The divide widens.
We don’t see eye to eye.
We can argue that it’s about pace and not about end results, or that it’s about the execution not the desired outcome.
You work hard to convince me. I do my best to change your mind.
But our eyes.
The divide widens, and now —one of us on tippy toes and the other bending over —we can’t see eye to eye.
Who’s right when nobody’s wrong?
The dog chases her tail as the conversation bogs down with two many words, not enough ears.
Where are our ears?
Tippy toes and bent waist. Can you hear me now?
Can you hear me?
Our words miss the ears and sink into the swamp of emotions. We’re too bothered with the muck to remember what’s at stake, who’s at risk.
I’ve had it!
What’s the point?
Remember the point?
Let’s do more than agree to disagree. Can we be stubborn about one thing? Let’s stay in conversation. Stay open in all things: ears, head, heart, eyes. Let’s discover what’s in the heart that connects us. Let’s sit still on stable pilings —the integrity of good reason —and listen to the dripping in a still swamp.

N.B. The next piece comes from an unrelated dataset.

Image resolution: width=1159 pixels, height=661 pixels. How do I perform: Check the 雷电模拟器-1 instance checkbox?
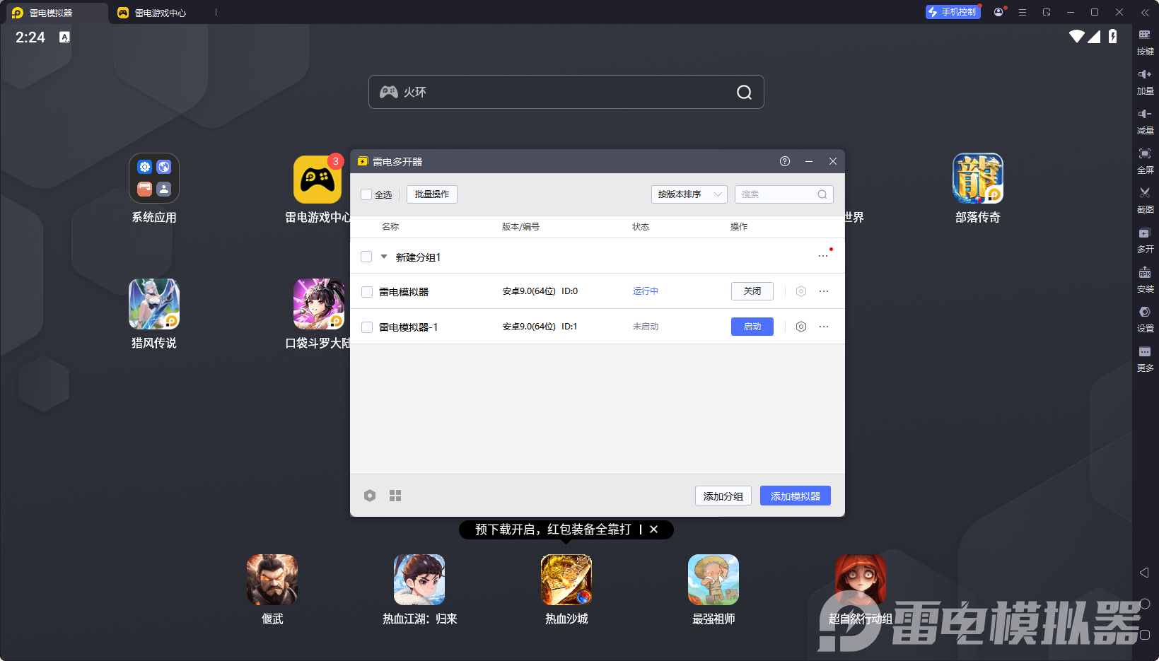coord(366,327)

Still. Unmoving. Still. Patient. Still. Quiet.
Let’s be stubborn in this discomfort. Stubborn enough to heal, to listen, and to build the connections that bridge the divide.

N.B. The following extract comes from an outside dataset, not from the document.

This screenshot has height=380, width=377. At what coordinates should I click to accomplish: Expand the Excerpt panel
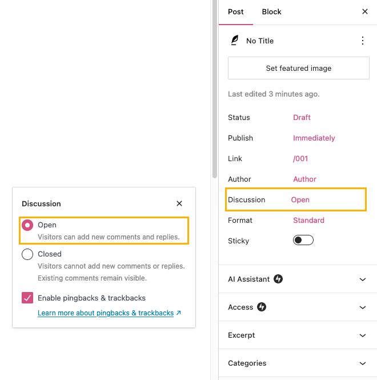tap(298, 335)
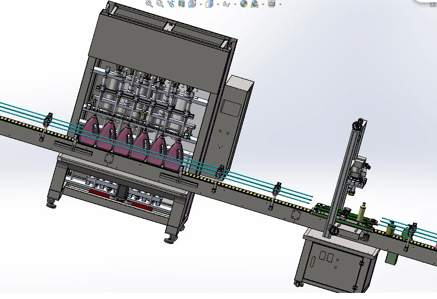Open Edit Appearance color ball
437x299 pixels.
pos(244,4)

©Pennie Nichols. All Rights Reserved. 2024
Pennie, I like your poem/essay? a lot. It is really good. Thanks. Peggy
Thanks, Peggy!
I’ve never known our country to be so divided. But you’re right about disagreements. We should keep talking and not let silence become a huge wall between us. Sigh. So many walls.
It’s hard work and needs to start with us, I mean, specifically, middle-aged white women. We need to bridge that divide.